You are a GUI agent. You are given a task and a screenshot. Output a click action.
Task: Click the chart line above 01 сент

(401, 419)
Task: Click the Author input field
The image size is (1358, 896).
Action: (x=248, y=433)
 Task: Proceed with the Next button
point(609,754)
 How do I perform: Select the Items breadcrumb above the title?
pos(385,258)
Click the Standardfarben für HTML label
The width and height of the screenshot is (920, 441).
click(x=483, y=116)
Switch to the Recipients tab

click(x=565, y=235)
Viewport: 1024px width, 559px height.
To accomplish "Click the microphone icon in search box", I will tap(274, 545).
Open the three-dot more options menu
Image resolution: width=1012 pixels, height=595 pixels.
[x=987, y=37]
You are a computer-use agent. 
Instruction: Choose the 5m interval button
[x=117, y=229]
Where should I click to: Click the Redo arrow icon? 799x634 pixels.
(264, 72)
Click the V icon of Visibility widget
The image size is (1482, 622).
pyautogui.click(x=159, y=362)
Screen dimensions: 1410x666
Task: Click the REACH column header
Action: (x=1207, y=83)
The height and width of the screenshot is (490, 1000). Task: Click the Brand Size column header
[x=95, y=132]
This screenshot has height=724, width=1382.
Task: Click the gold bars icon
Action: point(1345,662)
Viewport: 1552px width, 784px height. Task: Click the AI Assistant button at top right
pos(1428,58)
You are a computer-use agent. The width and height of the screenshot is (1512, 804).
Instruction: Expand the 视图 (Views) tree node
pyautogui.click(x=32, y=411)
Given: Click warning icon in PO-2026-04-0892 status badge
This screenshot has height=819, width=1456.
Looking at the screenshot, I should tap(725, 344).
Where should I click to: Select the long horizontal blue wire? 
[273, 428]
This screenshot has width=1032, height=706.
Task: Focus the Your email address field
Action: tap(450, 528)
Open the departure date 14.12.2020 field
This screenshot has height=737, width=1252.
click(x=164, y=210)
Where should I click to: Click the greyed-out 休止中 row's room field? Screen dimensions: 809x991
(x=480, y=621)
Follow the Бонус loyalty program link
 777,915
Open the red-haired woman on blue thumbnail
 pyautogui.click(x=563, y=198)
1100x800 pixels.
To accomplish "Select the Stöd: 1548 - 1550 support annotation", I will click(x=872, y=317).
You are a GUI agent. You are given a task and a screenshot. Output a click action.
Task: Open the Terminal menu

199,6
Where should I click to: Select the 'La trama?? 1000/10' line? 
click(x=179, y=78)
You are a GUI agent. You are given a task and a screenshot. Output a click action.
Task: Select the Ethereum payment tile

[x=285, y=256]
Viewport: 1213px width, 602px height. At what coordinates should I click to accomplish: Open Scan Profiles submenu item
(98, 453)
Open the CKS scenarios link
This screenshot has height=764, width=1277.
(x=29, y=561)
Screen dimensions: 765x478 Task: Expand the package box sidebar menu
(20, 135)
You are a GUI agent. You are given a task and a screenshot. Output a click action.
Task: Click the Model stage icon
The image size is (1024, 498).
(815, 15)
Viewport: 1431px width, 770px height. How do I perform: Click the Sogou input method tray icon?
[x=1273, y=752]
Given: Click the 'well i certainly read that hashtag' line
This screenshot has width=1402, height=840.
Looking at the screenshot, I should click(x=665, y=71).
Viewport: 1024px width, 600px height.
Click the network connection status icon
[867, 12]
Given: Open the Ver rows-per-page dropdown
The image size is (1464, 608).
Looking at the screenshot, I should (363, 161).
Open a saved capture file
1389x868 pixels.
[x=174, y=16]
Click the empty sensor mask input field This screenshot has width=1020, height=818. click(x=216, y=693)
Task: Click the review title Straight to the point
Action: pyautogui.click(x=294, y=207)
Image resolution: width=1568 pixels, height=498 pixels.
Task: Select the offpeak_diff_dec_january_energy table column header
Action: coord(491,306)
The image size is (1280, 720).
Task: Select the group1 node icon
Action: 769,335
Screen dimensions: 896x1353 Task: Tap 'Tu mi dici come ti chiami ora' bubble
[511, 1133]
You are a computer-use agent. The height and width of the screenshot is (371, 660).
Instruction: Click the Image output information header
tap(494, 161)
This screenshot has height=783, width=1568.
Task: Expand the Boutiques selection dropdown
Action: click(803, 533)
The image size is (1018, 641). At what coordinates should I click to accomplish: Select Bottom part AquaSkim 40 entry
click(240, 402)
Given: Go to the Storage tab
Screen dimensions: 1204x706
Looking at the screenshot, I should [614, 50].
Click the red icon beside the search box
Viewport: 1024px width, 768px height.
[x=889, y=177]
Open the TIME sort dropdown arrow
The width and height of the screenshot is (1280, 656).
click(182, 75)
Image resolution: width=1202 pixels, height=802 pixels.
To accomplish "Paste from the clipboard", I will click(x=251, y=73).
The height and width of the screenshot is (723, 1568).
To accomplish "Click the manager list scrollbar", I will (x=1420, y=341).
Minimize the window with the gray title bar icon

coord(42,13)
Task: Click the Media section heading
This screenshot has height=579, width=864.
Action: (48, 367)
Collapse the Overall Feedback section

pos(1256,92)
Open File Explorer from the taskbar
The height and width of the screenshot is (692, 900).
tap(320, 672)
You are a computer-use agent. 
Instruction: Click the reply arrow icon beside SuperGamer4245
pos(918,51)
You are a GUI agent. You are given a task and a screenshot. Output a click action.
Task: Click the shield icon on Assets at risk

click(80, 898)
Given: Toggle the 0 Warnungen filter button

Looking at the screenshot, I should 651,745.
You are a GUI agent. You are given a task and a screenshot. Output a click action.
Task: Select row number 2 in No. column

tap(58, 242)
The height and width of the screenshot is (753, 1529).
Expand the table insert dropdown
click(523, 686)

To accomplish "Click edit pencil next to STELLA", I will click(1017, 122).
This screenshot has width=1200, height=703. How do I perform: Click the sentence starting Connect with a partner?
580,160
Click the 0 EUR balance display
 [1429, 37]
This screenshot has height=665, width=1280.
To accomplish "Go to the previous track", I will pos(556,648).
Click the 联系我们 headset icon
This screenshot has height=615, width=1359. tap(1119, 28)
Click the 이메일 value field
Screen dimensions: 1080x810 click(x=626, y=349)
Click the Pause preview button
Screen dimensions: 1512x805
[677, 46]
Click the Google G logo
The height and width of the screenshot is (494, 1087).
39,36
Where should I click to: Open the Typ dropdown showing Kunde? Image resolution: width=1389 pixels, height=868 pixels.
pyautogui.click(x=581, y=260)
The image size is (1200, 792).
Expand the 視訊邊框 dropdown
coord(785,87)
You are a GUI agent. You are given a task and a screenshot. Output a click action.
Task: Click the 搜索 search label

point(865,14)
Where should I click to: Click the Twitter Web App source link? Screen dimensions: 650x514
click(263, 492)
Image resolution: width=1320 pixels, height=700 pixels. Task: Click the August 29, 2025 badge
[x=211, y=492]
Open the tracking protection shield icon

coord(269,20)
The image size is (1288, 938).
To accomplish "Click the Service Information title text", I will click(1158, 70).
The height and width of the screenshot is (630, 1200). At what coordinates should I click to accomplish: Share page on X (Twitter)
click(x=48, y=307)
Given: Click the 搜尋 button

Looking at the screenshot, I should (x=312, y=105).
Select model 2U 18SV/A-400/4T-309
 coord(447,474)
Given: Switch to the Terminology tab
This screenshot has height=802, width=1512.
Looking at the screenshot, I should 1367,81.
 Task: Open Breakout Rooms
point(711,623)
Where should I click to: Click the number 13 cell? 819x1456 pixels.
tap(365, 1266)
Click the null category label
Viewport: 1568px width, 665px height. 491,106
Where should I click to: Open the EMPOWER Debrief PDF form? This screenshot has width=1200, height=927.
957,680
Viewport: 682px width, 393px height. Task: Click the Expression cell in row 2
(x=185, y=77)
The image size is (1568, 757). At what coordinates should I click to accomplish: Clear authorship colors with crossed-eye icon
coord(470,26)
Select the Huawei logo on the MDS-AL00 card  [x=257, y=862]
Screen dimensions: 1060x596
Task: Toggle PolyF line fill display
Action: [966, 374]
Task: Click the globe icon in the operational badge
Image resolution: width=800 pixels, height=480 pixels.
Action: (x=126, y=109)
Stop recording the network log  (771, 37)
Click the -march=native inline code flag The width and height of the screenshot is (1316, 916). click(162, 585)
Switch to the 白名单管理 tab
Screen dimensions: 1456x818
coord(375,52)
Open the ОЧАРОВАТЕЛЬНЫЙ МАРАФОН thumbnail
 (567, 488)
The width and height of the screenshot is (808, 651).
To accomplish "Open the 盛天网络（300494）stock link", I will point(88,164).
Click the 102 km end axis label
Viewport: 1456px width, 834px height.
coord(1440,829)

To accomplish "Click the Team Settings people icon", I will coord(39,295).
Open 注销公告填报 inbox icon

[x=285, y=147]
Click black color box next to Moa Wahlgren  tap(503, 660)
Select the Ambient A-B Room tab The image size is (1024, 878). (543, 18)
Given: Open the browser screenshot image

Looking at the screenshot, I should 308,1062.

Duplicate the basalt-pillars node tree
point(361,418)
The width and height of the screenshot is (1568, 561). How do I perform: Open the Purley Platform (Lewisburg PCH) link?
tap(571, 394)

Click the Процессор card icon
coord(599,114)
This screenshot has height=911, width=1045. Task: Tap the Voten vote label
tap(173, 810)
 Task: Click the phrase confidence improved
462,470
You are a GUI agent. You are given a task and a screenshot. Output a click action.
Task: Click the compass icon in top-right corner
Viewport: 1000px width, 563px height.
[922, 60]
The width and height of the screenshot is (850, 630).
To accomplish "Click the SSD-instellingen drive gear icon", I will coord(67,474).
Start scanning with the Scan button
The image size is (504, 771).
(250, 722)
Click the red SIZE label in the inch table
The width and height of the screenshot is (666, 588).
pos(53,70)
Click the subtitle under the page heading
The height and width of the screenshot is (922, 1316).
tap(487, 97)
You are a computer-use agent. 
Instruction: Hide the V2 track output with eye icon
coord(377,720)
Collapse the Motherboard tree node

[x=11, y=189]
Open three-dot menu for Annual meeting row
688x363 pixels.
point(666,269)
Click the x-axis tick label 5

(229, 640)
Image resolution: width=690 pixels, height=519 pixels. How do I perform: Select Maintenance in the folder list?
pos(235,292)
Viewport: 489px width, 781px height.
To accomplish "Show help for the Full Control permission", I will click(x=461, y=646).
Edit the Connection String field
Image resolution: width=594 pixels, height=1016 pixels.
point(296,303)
════════════════════
Copy each line of the preceding data that contains the string "from".

SOLUTION TO THIS TASK:
To accomplish "Paste from the clipboard", I will click(x=251, y=73).
Open File Explorer from the taskbar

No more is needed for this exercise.